------ RECORDS PROVIDED ------

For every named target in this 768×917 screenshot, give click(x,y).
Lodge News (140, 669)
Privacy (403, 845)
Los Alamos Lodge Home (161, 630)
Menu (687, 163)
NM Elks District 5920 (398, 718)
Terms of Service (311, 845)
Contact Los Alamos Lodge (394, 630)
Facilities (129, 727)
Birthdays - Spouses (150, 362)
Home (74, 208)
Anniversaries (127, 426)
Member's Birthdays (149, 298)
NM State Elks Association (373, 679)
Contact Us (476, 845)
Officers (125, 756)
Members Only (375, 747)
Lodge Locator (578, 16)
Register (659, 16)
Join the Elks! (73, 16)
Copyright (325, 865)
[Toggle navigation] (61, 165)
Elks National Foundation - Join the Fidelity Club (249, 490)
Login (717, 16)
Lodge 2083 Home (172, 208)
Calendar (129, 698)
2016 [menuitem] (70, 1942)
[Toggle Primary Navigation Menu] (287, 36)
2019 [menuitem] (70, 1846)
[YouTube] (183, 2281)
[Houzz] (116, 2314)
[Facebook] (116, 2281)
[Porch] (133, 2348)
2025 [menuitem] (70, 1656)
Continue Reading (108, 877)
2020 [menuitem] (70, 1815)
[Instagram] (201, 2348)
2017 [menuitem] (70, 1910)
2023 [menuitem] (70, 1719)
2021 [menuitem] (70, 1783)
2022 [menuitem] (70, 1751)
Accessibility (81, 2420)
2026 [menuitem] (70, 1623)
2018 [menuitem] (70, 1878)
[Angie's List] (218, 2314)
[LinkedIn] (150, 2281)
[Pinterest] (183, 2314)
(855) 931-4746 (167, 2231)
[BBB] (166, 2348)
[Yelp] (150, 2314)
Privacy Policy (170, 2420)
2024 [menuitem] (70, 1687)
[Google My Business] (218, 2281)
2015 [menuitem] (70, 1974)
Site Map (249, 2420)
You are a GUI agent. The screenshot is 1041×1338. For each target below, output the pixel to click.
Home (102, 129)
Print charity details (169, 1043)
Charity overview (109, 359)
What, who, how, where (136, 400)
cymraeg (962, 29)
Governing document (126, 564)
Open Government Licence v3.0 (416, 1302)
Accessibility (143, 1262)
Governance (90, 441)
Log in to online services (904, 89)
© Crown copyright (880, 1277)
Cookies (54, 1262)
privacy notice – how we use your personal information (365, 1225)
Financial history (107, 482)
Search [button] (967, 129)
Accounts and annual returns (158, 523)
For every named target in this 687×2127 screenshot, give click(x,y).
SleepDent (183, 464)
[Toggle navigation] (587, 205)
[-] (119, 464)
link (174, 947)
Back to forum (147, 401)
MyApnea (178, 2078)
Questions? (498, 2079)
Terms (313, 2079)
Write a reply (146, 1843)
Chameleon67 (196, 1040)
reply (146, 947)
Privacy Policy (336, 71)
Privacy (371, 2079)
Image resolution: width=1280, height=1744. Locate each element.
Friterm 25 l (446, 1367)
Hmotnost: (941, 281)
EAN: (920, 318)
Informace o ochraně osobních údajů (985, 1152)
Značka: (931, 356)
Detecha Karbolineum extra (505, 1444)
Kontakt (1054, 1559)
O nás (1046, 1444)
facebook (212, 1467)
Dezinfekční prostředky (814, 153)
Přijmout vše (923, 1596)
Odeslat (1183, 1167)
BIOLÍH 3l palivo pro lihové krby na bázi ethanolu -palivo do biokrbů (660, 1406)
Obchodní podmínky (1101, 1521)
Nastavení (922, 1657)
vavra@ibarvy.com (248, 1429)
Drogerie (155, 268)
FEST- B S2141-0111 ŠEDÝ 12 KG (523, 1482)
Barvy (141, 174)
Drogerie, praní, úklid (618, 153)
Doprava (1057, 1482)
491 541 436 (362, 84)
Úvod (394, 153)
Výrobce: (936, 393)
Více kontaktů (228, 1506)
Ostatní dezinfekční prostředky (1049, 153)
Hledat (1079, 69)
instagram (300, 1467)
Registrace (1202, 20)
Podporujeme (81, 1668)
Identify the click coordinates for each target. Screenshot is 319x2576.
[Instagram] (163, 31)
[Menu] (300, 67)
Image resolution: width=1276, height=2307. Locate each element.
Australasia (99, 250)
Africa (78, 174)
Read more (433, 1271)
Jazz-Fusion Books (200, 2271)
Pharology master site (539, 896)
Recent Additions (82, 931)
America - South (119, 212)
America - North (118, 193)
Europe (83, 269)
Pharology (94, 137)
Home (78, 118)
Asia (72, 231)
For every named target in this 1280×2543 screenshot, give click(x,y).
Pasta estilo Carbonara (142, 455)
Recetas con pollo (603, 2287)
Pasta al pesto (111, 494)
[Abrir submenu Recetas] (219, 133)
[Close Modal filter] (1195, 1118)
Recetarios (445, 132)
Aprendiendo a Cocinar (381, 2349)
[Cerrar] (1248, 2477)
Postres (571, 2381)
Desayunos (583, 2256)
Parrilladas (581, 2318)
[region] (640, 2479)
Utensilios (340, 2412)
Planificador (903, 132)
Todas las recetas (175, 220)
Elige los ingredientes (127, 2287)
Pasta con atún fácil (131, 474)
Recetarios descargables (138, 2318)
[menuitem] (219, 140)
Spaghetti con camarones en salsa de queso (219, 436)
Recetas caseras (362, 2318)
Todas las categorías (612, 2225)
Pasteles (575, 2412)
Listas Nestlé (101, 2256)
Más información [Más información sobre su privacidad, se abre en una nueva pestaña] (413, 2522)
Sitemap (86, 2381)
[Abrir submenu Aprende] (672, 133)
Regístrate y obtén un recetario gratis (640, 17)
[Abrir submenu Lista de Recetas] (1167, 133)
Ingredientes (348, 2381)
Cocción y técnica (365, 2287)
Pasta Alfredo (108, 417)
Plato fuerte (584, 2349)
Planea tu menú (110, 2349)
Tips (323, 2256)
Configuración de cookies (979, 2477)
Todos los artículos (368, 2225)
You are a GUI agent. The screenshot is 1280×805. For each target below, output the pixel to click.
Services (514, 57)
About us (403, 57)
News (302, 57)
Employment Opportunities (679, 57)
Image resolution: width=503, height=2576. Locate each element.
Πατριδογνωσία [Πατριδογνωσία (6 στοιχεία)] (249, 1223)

------

▶ _WRITTEN EXERCISE_
Starting at the line containing "Contact Us (476, 845)" and ending at the line containing "Privacy (371, 2079)", output those lines as a JSON list of strings, one string per line, with blank lines left out.

▶ _WORKED SOLUTION_
[
  "Contact Us (476, 845)",
  "Officers (125, 756)",
  "Members Only (375, 747)",
  "Lodge Locator (578, 16)",
  "Register (659, 16)",
  "Join the Elks! (73, 16)",
  "Copyright (325, 865)",
  "[Toggle navigation] (61, 165)",
  "Elks National Foundation - Join the Fidelity Club (249, 490)",
  "Login (717, 16)",
  "Lodge 2083 Home (172, 208)",
  "Calendar (129, 698)",
  "2016 [menuitem] (70, 1942)",
  "[Toggle Primary Navigation Menu] (287, 36)",
  "2019 [menuitem] (70, 1846)",
  "[YouTube] (183, 2281)",
  "[Houzz] (116, 2314)",
  "[Facebook] (116, 2281)",
  "[Porch] (133, 2348)",
  "2025 [menuitem] (70, 1656)",
  "Continue Reading (108, 877)",
  "2020 [menuitem] (70, 1815)",
  "[Instagram] (201, 2348)",
  "2017 [menuitem] (70, 1910)",
  "2023 [menuitem] (70, 1719)",
  "2021 [menuitem] (70, 1783)",
  "2022 [menuitem] (70, 1751)",
  "Accessibility (81, 2420)",
  "2026 [menuitem] (70, 1623)",
  "2018 [menuitem] (70, 1878)",
  "[Angie's List] (218, 2314)",
  "[LinkedIn] (150, 2281)",
  "[Pinterest] (183, 2314)",
  "(855) 931-4746 (167, 2231)",
  "[BBB] (166, 2348)",
  "[Yelp] (150, 2314)",
  "Privacy Policy (170, 2420)",
  "2024 [menuitem] (70, 1687)",
  "[Google My Business] (218, 2281)",
  "2015 [menuitem] (70, 1974)",
  "Site Map (249, 2420)",
  "You are a GUI agent. The screenshot is 1041×1338. For each target below, output the pixel to click.",
  "Home (102, 129)",
  "Print charity details (169, 1043)",
  "Charity overview (109, 359)",
  "What, who, how, where (136, 400)",
  "cymraeg (962, 29)",
  "Governing document (126, 564)",
  "Open Government Licence v3.0 (416, 1302)",
  "Accessibility (143, 1262)",
  "Governance (90, 441)",
  "Log in to online services (904, 89)",
  "© Crown copyright (880, 1277)",
  "Cookies (54, 1262)",
  "privacy notice – how we use your personal information (365, 1225)",
  "Financial history (107, 482)",
  "Search [button] (967, 129)",
  "Accounts and annual returns (158, 523)",
  "For every named target in this 687×2127 screenshot, give click(x,y).",
  "SleepDent (183, 464)",
  "[Toggle navigation] (587, 205)",
  "[-] (119, 464)",
  "link (174, 947)",
  "Back to forum (147, 401)",
  "MyApnea (178, 2078)",
  "Questions? (498, 2079)",
  "Terms (313, 2079)",
  "Write a reply (146, 1843)",
  "Chameleon67 (196, 1040)",
  "reply (146, 947)",
  "Privacy Policy (336, 71)",
  "Privacy (371, 2079)"
]